Most people just want to party.
“The Serbs are seriously up on their music,” says Englishman Paxton Talbot,
who has run the Dance Arena since 2001. “Milosevic turned a blind eye to
club culture because it kept the gangsters — and therefore the police — up
and running. It’s ironic that it became part of the mechanism that
ultimately overthrew him.” The Serbs are pro-clubbers. “Balkan madness,” one
local calls it. “It’s a real two-fingers attitude. Partying is our way to
forget all the shit.”
And it’s one cool crowd. Okay, there is also a minority faction of overcooked
cheap Russki types (Lycra, yellow hair, eye shadow), but the hot look right
now is neo-1980s — asymmetric hair, chopped-up tops, wristbands, retro
plastic beads — kids who look as if they’ve stepped straight out of
Spitalfields.
There’s just one thing missing, though — aloofness. Within half an hour of
arriving, we’ve been bought a beer, taught the Serbian for cheers and
offered endless cigarettes (they smoke constantly). One guy invites us to a
barbecue to see the countryside. “We’re not killers,” he says. It’s at those
epiphanal sunrises that the real draw of Exit dawns: inclusivity. There
might be a VIP area, but, apart from government ministers, an Olympic
sportswoman and some wannabes who paid for the privilege, there’s not much
going down. It’s in the techno-filled moat where togetherness hits and
boundaries are dissolved. Old Yugoslavia is reunited, new friends are made —
even the cops are welcome. “Exit is really a community thing,” says Srojan,
37, a designer from Belgrade. It’s something that DJ Preach felt last year:
“People were unified by the music, hands in the air and screaming for more,”

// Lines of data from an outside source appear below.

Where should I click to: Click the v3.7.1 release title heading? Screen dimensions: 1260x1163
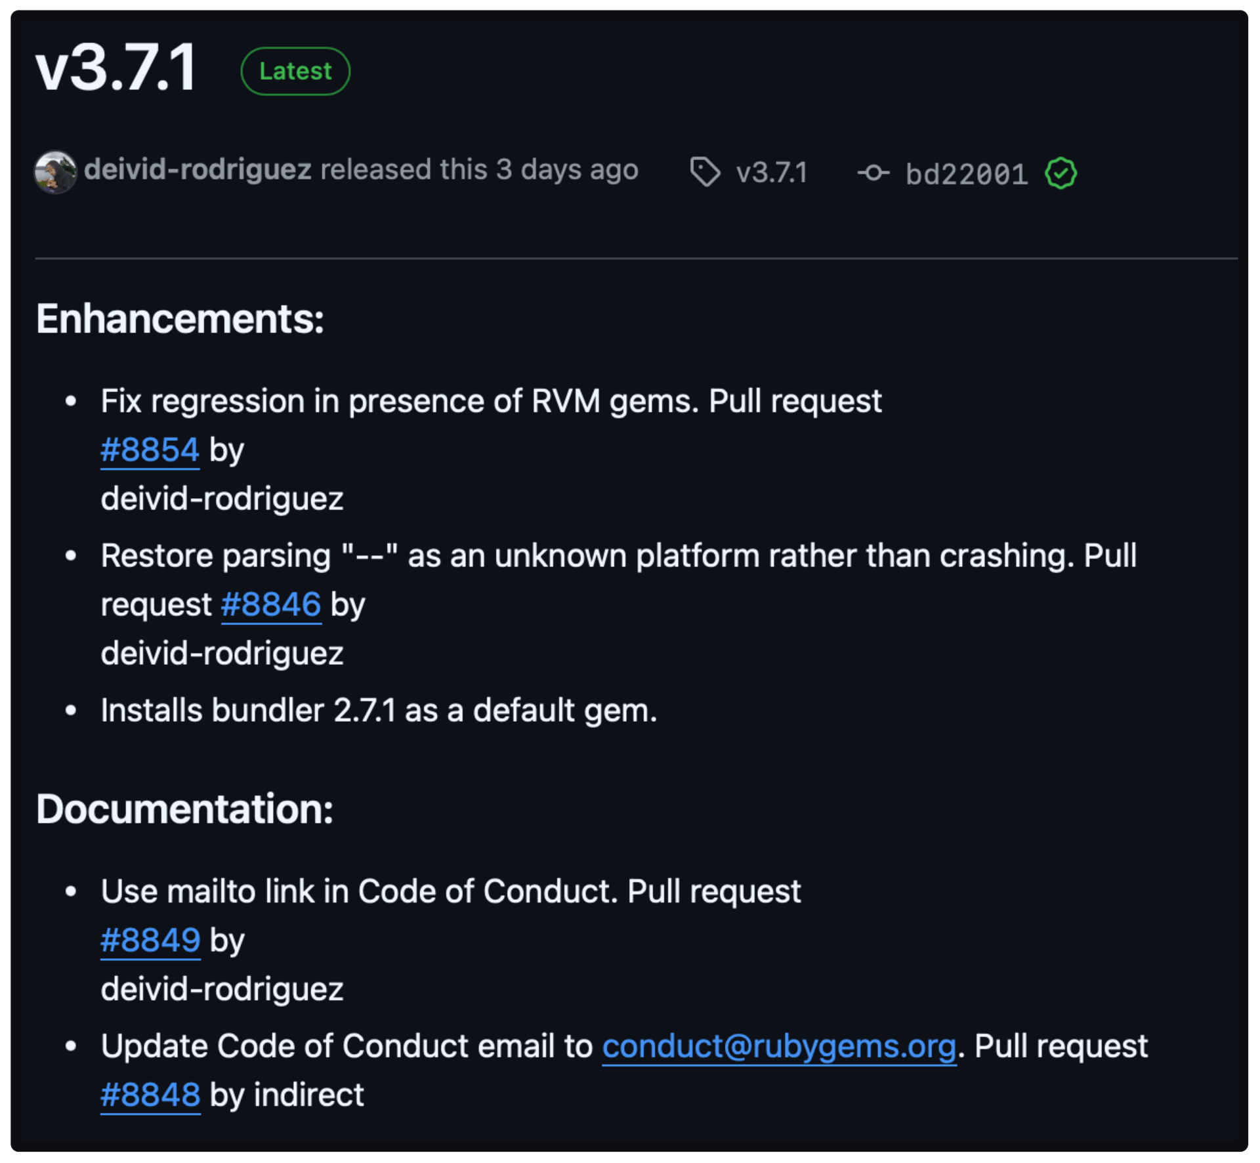116,67
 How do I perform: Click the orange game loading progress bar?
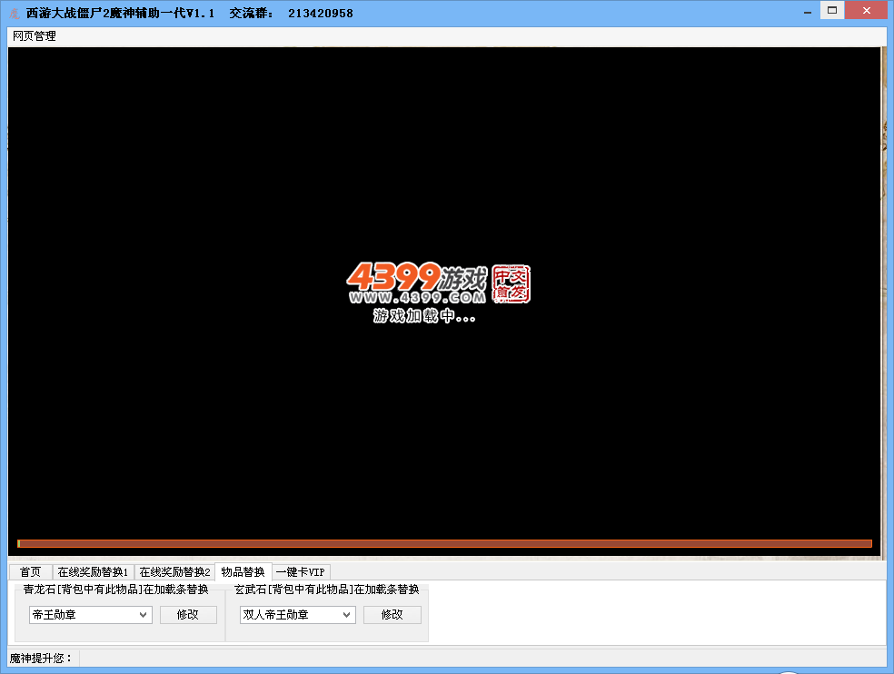tap(445, 543)
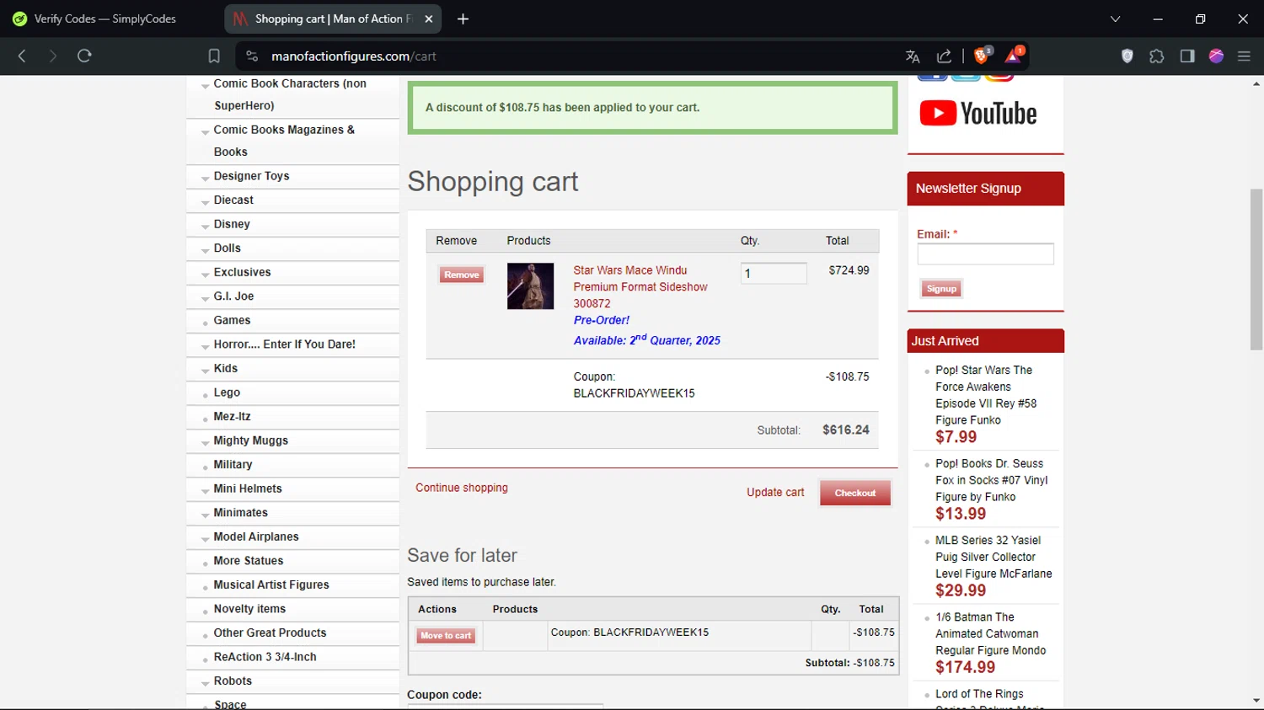Open Brave Shields lion icon

pos(981,56)
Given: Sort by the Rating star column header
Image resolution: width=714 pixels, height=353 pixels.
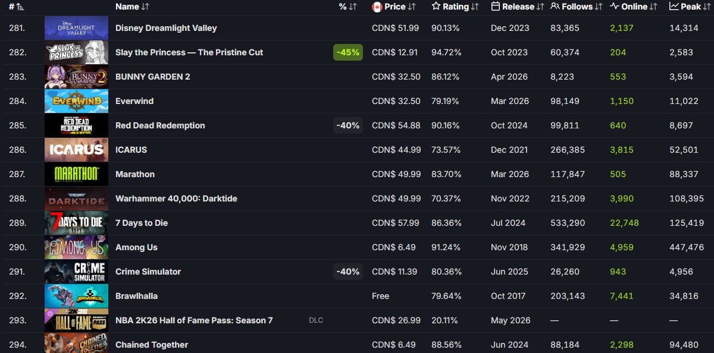Looking at the screenshot, I should click(x=455, y=7).
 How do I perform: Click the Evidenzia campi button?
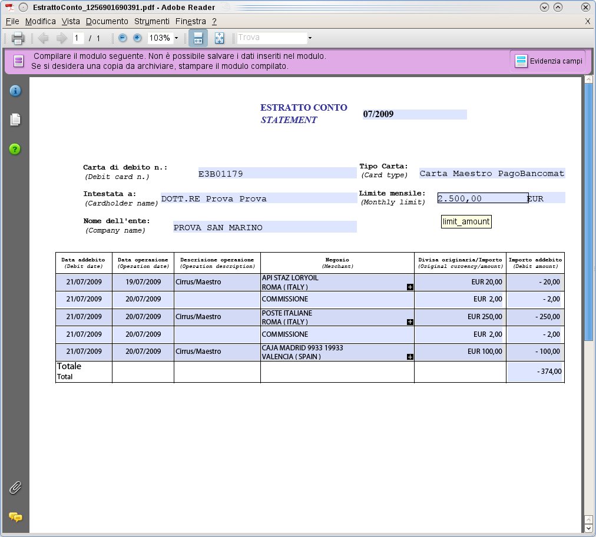pyautogui.click(x=548, y=61)
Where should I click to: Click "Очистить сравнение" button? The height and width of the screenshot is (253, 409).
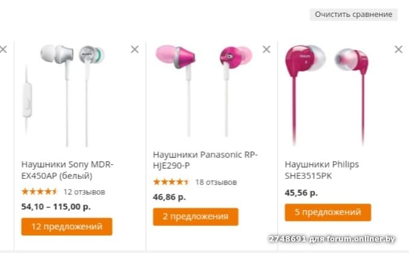coord(353,14)
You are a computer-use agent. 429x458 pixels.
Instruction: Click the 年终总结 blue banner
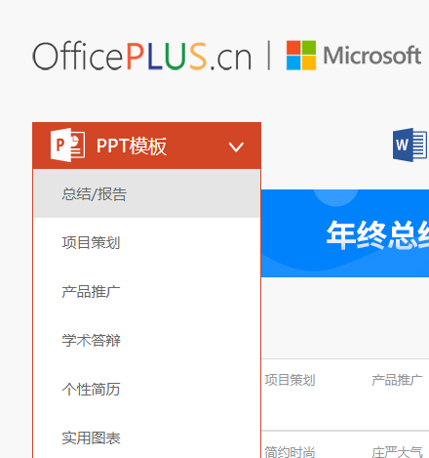point(345,233)
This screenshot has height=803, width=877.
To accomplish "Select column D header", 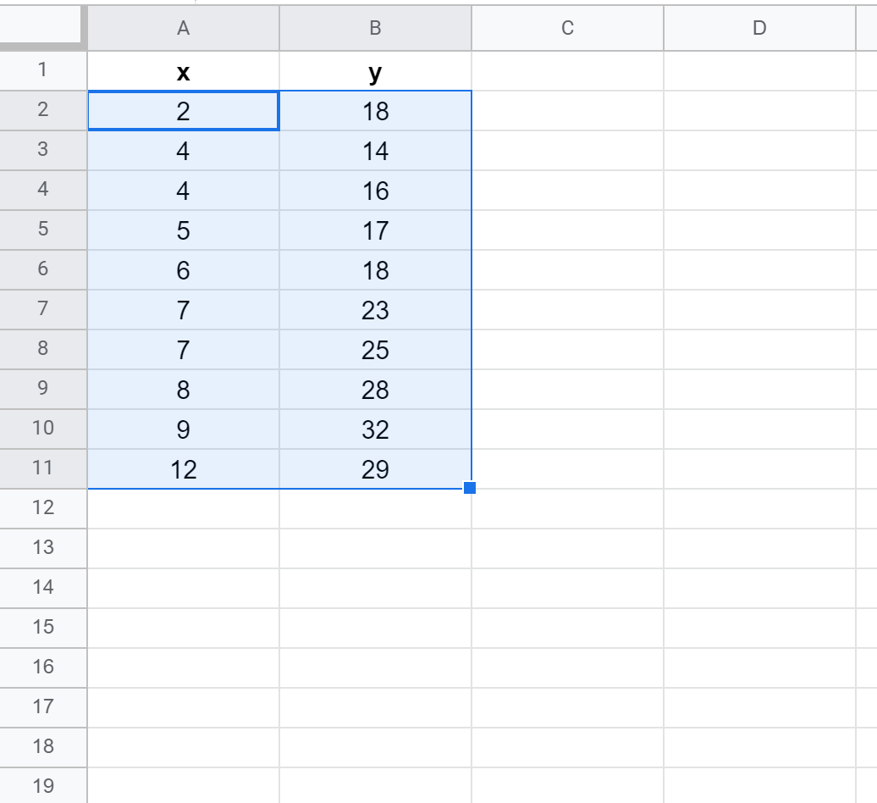I will pos(759,28).
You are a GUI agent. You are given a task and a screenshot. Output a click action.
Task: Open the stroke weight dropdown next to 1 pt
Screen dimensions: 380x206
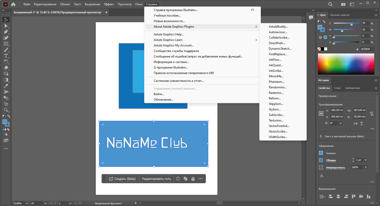coord(366,160)
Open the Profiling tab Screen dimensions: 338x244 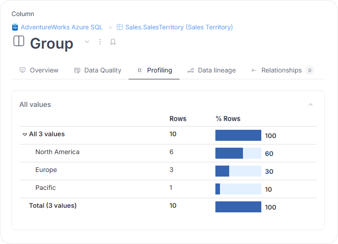[159, 70]
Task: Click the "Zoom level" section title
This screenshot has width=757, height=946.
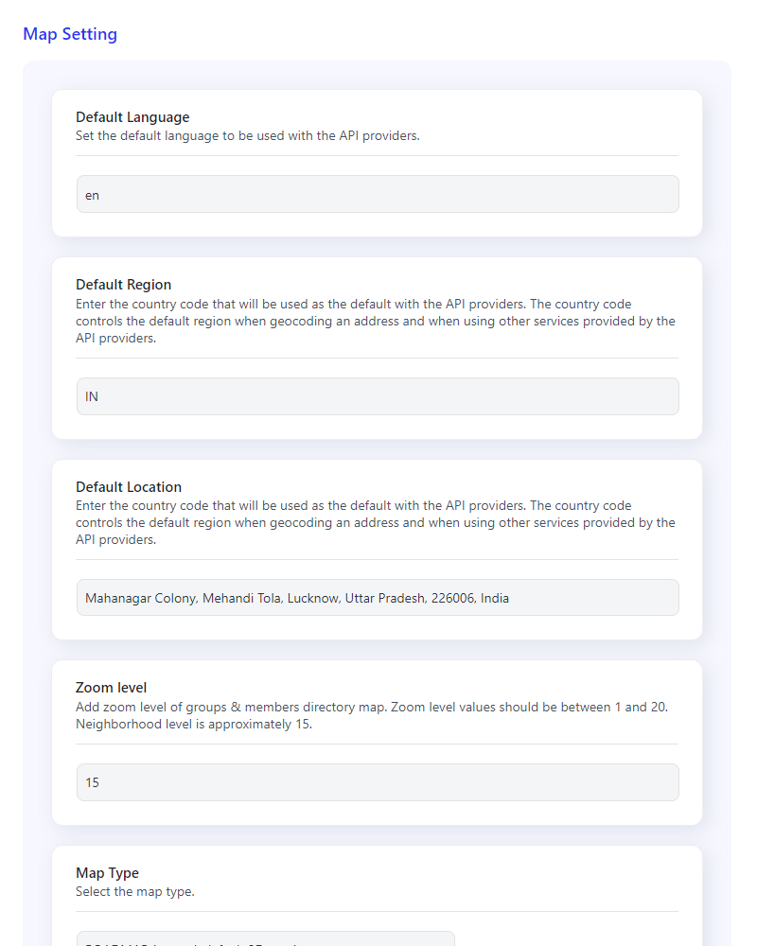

he says. “I felt at some point we were all from the same family.”
The buzz of Exit is spreading — MTV has moved in (it has its own stage now),
the international DJs are all vying for that sunrise slot, and now, we in
the UK are onto it. This year, 5,000 Brits made for a vocal minority. “It’s
class,” says Dave, a student from Glasgow. “The weather’s great, the people
are friendly and the line-up is wicked. What more could you want? I’m
definitely coming back with more people next time.” Emma, a surveyor, says:
“This place is cheaper than Peru.”
Our reputation for travelling the furthest for the maddest parties is
consummate here — and you can spot the Brits a mile off. At the Exit camp
site (brilliantly efficient, by the way), a British reveller is being
treated for alcohol poisoning after his mates tied him to a tree and poured
a bottle of vodka down his neck — all the while dressed as monks. Miodrag,
who runs the on-site drugs awareness tent, says: “I’ve seen a lot of crazy
shit in the tent, but the craziest shit comes from the Brits.” Amazingly,
the Serbs don’t seem to mind. “British people know how to club,” says
Jelena, a 27-year-old medical student. “They have really good fun.” It’s the
cross-cultural exchange that the Serbs really hanker after. “Finally, it’s a
chance for us to meet foreigners,” says Igor, from Belgrade. “We were
isolated for 10 years.” With the current visa situation, things aren’t much
better.
When it’s finally all over, at 11am on Monday morning, Senada from Novi Sad is
the last to leave the site. “I am very sad,” she says, “because without
Exit, we are an empty city.” So stick it in your diaries, but hurry —
there’s a 5,000 cap on UK ticket sales, to keep it “multicultural”, or as
the organisers put it: “We don’t want it to become a yob fest.”